They Were Collaborators #511


Ian Schrager and Steve Rubell (with their attorney)

9 comments:

squajo said...

For some reason all I can see are noses...it must be the coke.

Lex10 said...

Tom, are you being ironic? Isn't that Roy Cohn?

Tom said...

That is Roy Cohen - http://bit.ly/2A3qSS

Tom Sutpen said...

Not completely ironic. Sometimes I'll leave even a famous face unidentified if it's not specifically relevant to the entry. For example, Roy Cohn can't be said to have collaborated with Rubell and Schrager; he was just their attorney (what's more, his ham-handed defense tactics only insured that the two wound up doing a number in Club Fed).

Fred said...

My uncle once used Cohen to represent him, and ended up with a similar lack of good results (fortunately, it was a civil matter, so all he lost was money). He was thoroughly unimpressed with Cohen's lawyering. As for Schrager and Rubell, I never could get into their club, although one of Schrager's top lieutenants is guy who grew up across the street from me.

Tommy O'C said...

Cohn was Rubell’s attorney. It would have been a conflict of interest for Cohn to have defended both Rubell and Schrager. Gary P. Naftalis represented Schrager who, by the way, was an attorney himself. So, umm, maybe he should have known better? According to the NY Times, “several prominent lawyers represented the defendants during the case, which involved lengthy plea bargaining and their allegation that Mr. Jordan [White House Chief of Staff Hamilton Jordan] had sniffed cocaine during a 1978 visit to Studio 54,” which Jordan denied.

There is not a shred of evidence to suggest that Rubell and Schrager were not guilty as hell of income tax evasion, obstruction of justice and conspiracy. In a television interview, Rubell boasted of the enormous amounts of cash that went unreported on a daily basis. So, he practically invited the IRS to look into his sordid business affairs.

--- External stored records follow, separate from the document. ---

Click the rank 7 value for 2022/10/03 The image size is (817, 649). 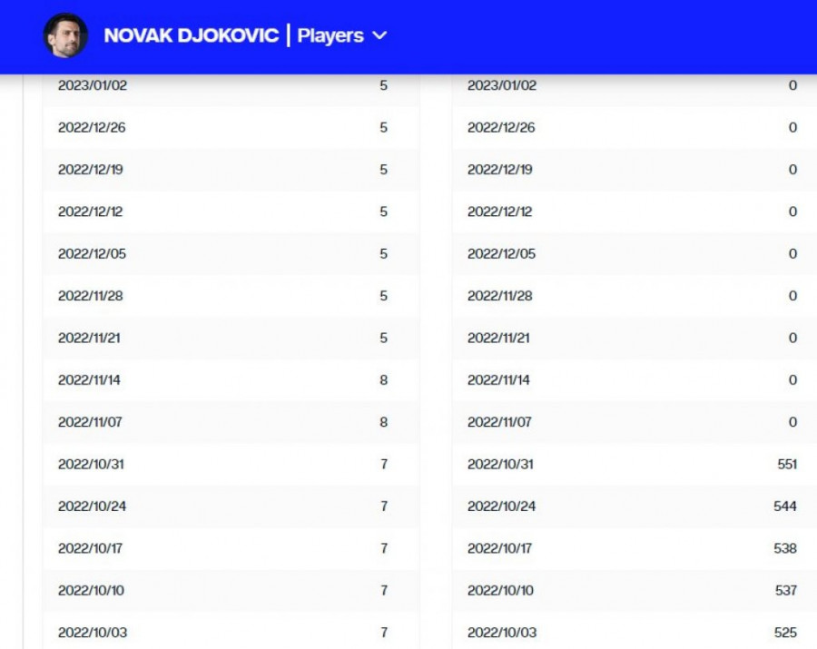click(383, 632)
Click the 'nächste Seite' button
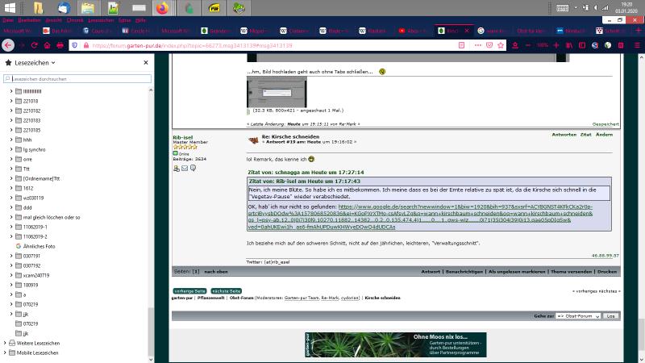This screenshot has height=363, width=645. tap(227, 290)
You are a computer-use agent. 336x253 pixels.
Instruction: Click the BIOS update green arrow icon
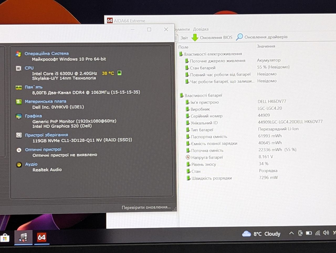[x=195, y=38]
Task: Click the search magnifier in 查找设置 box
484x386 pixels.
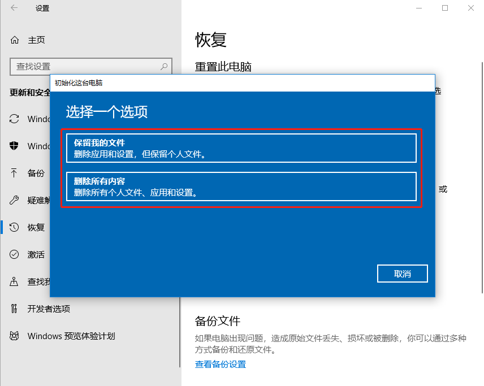Action: click(164, 66)
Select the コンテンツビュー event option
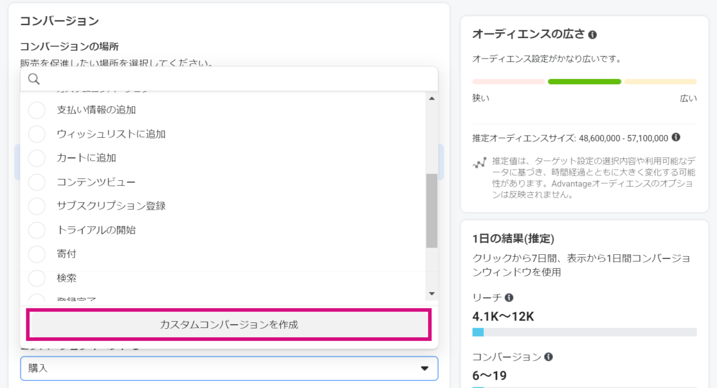717x388 pixels. point(37,182)
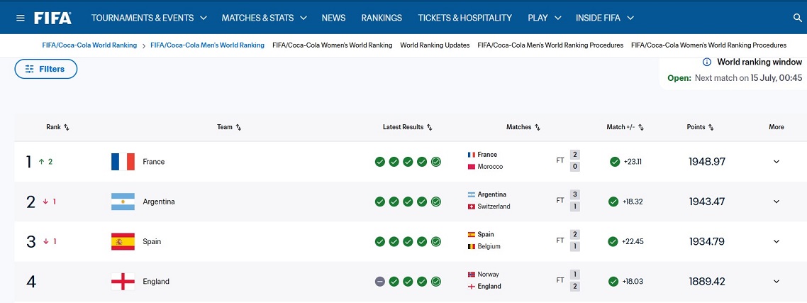
Task: Sort by Points column arrows
Action: [711, 127]
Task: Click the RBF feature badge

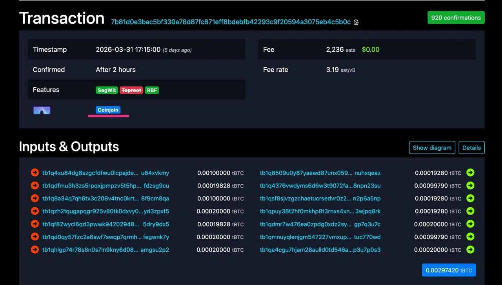Action: click(152, 90)
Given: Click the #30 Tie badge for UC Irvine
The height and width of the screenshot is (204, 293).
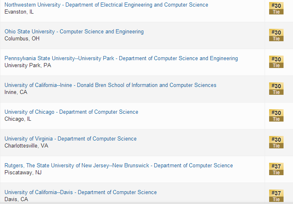Looking at the screenshot, I should pyautogui.click(x=276, y=89).
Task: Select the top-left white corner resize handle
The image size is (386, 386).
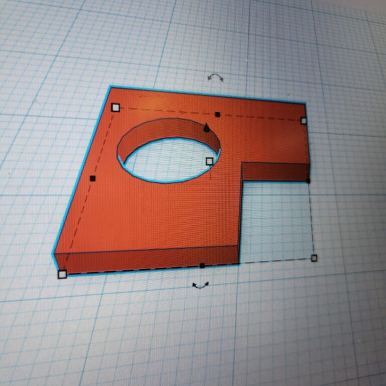Action: [116, 107]
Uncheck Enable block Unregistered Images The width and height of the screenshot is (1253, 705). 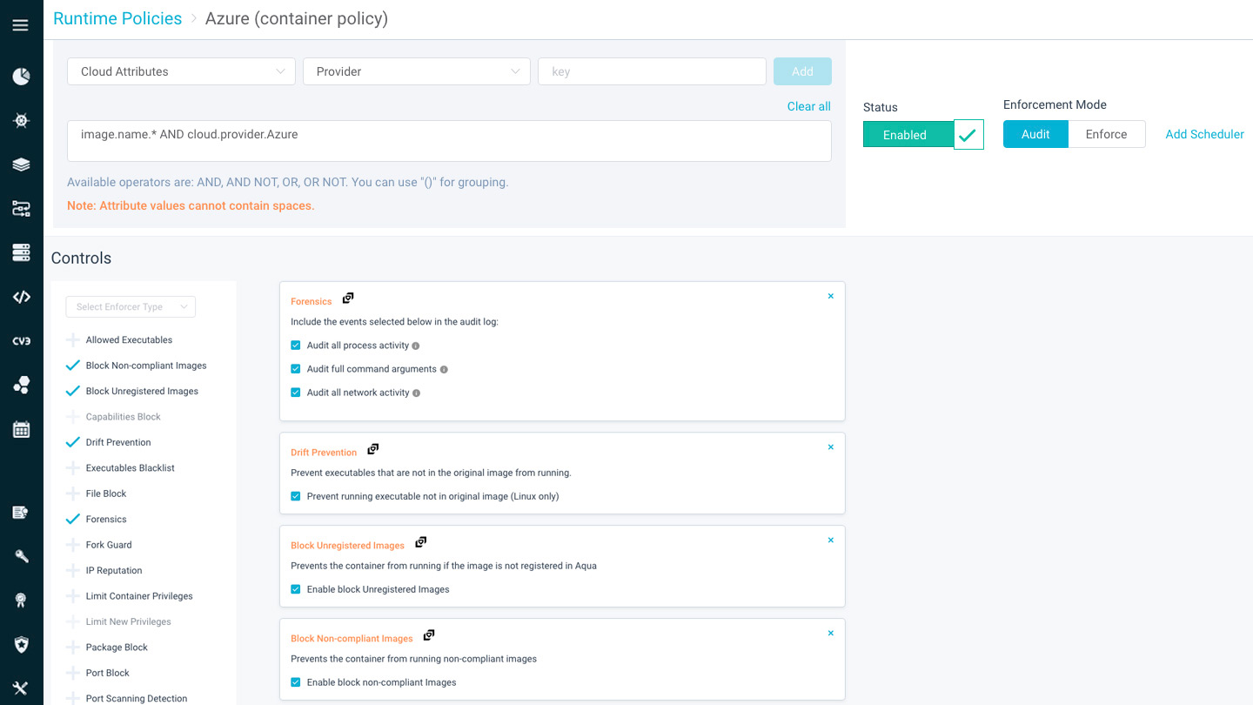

Federal District Court Judge Richard Owen, in imposing sentence, criticized Rubell and Schrager of “tremendous arrogance” for “systematically skimming 40 to 60 percent of the receipts of Studio 54” and evading taxes.

Nowhere is there a hint that Rubell and Schrager did not receive adequate representation.

It’s easy to toss around allegations such as “ham-fisted,” particularly given the left-wing bias of the regulars on this site.

If you have facts to support this claim, cite the source, so that it can be verified.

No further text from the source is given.